Long before the baby arrives, his parents read tons of books to gain a general understanding of how to look after the newborn. Later, it turns out that theory is just theory and, in most cases, has nothing to do with practice because all babies are unique and behave differently.

Nonetheless, despite the availability of differences, all children face the need for physical and mental development. While physical changes occur on their own, mental development is the responsibility of their parents.

What Are the Stages In Child Development?

Each stage of a child’s development includes the acquisition of a new skill. As a result, parents should do everything they can to shape their child’s personality properly.

In general, there are two types of child development:

  • Before birth (intrauterine, prenatal stage);
  • After birth (prenatal, postnatal).

In terms of the child’s mental development during the prenatal stage, parents have no control over this process. Although many people believe that learning foreign languages and listening to classical music can help a child’s future abilities.

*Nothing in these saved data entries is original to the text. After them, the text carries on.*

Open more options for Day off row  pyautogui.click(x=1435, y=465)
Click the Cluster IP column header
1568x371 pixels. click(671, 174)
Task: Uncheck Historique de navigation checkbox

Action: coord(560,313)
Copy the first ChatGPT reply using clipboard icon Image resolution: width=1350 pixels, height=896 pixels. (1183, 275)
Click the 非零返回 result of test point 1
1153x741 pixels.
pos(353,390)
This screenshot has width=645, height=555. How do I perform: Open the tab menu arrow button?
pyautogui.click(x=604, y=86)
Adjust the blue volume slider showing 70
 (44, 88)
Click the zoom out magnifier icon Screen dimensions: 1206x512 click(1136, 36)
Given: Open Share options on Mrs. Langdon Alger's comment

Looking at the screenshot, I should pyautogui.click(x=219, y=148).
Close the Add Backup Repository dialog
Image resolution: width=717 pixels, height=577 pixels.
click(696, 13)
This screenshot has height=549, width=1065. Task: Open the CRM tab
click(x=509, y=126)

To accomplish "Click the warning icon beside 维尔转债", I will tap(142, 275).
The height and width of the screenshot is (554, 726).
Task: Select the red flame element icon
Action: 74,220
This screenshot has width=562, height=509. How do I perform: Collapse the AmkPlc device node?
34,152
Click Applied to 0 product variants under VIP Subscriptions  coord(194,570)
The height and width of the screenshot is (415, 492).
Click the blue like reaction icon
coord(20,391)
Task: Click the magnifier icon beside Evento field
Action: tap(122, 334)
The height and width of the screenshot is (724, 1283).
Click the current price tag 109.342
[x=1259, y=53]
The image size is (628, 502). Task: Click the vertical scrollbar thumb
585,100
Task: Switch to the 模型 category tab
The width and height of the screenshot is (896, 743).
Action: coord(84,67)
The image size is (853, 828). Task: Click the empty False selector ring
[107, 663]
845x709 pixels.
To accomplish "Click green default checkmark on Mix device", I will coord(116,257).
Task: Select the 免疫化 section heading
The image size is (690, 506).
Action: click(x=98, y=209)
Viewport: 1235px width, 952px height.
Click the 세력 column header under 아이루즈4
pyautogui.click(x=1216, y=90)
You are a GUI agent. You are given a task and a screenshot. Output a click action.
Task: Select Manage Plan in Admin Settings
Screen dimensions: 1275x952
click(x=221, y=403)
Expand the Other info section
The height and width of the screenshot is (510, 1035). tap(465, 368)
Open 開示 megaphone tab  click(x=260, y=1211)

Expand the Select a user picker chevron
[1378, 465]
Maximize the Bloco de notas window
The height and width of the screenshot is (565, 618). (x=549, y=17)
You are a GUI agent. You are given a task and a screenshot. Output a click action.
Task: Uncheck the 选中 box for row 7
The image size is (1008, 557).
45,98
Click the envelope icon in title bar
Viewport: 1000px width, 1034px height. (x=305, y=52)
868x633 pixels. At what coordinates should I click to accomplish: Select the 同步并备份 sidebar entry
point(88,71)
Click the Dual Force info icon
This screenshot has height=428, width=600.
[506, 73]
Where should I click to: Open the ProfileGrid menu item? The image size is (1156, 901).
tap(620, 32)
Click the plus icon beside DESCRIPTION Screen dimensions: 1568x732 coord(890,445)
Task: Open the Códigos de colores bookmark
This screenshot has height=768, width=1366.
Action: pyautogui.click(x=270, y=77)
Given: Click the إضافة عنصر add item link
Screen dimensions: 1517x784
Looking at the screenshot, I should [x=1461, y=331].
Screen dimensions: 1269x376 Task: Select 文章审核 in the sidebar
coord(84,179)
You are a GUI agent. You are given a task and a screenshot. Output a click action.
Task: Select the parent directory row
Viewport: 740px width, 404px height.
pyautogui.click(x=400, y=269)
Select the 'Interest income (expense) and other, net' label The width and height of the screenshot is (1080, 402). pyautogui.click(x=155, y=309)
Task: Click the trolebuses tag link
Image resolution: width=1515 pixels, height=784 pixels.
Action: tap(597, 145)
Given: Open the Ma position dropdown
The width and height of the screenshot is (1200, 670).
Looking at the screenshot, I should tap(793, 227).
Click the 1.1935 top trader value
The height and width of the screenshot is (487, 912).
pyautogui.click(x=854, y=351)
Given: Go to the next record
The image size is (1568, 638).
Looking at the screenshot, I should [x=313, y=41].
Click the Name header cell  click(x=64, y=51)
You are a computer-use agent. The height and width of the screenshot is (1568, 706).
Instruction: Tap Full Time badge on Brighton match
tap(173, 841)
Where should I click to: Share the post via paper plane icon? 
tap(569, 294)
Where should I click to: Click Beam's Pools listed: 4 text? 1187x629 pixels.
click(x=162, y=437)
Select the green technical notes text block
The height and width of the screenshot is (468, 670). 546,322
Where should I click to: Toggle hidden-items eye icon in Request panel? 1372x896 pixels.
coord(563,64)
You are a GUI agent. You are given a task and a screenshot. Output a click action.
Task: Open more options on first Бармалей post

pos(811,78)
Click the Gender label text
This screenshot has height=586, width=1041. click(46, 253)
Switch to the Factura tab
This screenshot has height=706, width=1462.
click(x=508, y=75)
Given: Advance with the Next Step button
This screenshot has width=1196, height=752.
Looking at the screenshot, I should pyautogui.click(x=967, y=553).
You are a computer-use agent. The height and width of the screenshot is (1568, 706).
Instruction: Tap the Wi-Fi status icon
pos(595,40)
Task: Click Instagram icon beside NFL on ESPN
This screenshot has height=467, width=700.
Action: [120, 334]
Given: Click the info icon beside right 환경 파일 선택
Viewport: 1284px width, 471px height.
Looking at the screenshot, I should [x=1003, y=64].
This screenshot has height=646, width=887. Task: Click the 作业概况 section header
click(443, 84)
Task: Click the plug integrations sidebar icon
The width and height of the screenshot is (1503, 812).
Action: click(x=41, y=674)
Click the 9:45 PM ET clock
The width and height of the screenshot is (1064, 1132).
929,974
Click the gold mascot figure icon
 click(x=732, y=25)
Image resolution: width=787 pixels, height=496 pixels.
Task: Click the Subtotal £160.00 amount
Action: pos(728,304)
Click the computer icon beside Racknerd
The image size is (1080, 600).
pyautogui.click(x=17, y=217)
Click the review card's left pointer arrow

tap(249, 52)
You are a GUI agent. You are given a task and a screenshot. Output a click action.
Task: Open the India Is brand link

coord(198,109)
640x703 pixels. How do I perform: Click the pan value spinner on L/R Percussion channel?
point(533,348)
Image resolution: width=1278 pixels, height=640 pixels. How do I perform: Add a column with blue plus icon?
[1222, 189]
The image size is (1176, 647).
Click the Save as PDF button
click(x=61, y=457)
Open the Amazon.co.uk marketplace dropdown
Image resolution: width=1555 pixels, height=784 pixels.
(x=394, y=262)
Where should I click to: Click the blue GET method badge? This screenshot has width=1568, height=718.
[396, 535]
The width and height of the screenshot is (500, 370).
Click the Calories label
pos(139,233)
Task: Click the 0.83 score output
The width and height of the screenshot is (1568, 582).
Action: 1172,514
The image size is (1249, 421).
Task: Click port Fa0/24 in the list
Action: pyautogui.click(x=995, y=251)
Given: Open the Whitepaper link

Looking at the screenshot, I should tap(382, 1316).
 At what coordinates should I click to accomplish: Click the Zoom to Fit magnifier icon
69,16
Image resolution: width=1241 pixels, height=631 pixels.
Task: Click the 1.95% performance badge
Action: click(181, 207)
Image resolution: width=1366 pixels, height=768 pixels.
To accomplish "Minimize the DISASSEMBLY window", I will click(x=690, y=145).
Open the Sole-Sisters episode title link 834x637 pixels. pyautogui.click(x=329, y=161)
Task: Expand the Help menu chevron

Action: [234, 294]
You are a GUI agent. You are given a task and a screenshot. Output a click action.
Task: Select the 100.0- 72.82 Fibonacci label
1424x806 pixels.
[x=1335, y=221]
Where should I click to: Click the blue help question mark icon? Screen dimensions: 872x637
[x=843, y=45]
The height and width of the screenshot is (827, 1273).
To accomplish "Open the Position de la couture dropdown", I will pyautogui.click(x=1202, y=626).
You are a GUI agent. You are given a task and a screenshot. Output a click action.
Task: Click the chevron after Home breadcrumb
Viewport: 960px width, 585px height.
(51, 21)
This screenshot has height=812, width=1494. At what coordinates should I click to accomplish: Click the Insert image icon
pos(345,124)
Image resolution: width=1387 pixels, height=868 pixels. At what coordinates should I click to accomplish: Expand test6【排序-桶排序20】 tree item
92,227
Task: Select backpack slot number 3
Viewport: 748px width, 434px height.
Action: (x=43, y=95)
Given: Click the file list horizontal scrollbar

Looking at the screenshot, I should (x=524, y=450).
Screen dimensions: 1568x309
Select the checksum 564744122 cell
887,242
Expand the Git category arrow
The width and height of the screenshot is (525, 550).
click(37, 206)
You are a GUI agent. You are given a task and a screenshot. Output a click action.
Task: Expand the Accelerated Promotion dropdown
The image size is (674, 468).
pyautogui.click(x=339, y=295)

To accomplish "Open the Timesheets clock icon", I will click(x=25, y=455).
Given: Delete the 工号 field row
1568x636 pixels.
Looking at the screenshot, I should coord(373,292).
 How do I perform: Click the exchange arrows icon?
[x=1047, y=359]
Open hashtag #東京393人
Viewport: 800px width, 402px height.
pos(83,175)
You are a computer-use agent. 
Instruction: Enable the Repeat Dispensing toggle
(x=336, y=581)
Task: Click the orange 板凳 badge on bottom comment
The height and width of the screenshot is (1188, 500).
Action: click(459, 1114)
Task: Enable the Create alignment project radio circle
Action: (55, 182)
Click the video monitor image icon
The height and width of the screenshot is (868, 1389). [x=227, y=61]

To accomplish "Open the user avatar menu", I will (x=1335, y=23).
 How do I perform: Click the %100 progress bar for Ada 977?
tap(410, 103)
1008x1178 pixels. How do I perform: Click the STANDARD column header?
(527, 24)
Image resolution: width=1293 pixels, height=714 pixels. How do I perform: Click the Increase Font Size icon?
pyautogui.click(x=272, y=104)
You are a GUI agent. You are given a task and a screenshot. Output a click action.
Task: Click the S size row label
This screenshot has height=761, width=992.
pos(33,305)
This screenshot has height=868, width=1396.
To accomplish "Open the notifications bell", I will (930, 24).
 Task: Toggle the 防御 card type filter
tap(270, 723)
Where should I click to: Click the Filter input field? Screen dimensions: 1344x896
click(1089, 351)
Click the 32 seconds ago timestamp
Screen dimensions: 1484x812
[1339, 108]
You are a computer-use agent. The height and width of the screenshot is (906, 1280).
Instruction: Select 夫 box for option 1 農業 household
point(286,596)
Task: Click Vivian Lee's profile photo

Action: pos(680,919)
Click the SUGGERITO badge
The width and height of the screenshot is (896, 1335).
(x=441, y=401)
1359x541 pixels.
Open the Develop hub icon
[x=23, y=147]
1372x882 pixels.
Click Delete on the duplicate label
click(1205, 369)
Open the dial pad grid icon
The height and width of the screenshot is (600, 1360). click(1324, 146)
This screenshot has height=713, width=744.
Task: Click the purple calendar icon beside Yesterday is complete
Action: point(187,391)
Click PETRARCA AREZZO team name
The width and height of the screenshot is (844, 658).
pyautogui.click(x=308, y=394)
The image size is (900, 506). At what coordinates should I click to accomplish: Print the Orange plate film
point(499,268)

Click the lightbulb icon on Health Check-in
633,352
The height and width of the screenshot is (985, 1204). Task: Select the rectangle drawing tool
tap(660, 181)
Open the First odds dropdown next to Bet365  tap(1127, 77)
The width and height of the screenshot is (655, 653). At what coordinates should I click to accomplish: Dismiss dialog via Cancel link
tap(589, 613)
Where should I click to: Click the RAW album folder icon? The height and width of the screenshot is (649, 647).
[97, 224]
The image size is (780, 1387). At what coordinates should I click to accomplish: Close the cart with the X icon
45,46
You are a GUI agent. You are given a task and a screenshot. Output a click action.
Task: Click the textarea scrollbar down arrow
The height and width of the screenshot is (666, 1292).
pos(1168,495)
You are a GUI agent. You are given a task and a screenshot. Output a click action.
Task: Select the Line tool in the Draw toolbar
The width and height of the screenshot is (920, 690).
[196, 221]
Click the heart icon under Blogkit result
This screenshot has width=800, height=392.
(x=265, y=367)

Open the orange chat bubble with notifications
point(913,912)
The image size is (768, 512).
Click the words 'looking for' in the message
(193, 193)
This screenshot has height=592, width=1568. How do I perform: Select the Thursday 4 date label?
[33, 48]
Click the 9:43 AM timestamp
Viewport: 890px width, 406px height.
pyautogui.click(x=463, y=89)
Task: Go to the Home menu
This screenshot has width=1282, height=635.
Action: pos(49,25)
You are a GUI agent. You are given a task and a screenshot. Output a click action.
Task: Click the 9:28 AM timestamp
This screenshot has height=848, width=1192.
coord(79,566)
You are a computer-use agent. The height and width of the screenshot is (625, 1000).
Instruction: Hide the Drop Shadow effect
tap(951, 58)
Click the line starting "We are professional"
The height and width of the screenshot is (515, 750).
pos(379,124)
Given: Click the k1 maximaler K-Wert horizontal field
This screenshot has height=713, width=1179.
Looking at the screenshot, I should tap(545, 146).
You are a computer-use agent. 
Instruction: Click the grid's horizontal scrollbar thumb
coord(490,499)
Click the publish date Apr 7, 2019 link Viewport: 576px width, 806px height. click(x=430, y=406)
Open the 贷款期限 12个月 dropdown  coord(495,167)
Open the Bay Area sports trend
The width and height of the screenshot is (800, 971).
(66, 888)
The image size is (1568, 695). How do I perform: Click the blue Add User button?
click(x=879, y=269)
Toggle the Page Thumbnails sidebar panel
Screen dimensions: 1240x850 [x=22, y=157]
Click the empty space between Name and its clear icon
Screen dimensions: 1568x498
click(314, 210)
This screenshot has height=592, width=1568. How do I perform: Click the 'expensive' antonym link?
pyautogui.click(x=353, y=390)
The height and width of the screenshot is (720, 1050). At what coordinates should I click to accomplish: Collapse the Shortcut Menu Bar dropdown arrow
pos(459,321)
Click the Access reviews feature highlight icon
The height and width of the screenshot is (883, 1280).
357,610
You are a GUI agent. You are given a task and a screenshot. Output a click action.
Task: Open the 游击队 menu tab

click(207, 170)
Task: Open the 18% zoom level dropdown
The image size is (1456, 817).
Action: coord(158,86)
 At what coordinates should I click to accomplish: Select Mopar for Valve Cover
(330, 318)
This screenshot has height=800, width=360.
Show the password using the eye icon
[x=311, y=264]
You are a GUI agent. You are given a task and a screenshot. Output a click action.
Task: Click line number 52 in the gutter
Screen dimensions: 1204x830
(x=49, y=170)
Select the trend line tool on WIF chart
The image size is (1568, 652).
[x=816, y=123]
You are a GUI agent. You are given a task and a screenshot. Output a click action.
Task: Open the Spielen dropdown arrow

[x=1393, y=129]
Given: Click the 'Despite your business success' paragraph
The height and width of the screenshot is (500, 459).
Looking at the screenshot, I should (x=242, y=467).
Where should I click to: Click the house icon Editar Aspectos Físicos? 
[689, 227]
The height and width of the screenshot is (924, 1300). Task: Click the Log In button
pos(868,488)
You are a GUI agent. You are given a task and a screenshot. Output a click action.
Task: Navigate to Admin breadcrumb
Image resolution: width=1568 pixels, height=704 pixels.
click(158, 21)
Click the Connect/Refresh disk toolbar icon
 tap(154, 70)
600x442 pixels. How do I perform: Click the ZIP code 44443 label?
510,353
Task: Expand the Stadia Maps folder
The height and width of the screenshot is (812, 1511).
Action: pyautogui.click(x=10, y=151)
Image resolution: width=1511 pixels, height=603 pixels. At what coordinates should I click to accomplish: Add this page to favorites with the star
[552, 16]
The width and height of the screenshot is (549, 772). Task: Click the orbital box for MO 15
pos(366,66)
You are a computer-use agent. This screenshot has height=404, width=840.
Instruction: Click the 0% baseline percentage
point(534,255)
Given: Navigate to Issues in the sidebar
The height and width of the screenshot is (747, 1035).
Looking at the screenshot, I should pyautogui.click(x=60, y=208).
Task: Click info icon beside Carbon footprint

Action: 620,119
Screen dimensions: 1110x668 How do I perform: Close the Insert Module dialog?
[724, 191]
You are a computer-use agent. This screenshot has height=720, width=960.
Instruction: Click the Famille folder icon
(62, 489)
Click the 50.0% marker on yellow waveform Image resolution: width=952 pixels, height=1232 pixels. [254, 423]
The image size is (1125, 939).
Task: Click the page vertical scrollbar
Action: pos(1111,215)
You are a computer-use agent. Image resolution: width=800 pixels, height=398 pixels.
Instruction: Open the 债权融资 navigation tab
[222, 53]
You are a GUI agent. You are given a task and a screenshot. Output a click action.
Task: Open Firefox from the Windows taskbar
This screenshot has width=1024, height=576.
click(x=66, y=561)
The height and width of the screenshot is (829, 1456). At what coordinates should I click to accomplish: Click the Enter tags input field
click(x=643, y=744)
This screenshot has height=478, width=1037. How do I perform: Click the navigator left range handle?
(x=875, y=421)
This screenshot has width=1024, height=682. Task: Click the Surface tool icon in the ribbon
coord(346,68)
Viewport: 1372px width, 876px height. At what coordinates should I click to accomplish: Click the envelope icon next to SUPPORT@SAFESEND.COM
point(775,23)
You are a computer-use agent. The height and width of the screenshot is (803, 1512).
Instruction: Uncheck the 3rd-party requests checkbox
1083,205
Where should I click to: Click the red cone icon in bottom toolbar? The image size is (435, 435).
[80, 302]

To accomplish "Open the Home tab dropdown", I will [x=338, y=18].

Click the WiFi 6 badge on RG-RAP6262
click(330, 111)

Seven Stages of a Child’s After Birth Development

When compared to the prenatal stage, the child’s development after birth spans a longer period. Here are the seven developmental stages that every child goes through before becoming an adult.

1. Newborn stage

This stage lasts from the day of the baby’s birth until the 28th day of his or her life. This stage is distinguished by the intensive development of analyzers, primarily visual, the beginning of movement coordination development, the formation of conditional reflexes, and the occurrence of visual, tactile, and emotional contact with the mother.

Many children begin to respond to communication with a smile and joyful facial expressions at the age of three weeks, which can be considered the beginning of the child’s mental life and the period when the child begins to perceive parents.

2. Early infancy stage

It covers the time from the 29th day up to one year. The stage is characterized by the child’s adaptation to his intrauterine existence, his intense physical, nervous-mental, motor, and intellectual development. After the fourth month, the rate of physical development starts to slow down.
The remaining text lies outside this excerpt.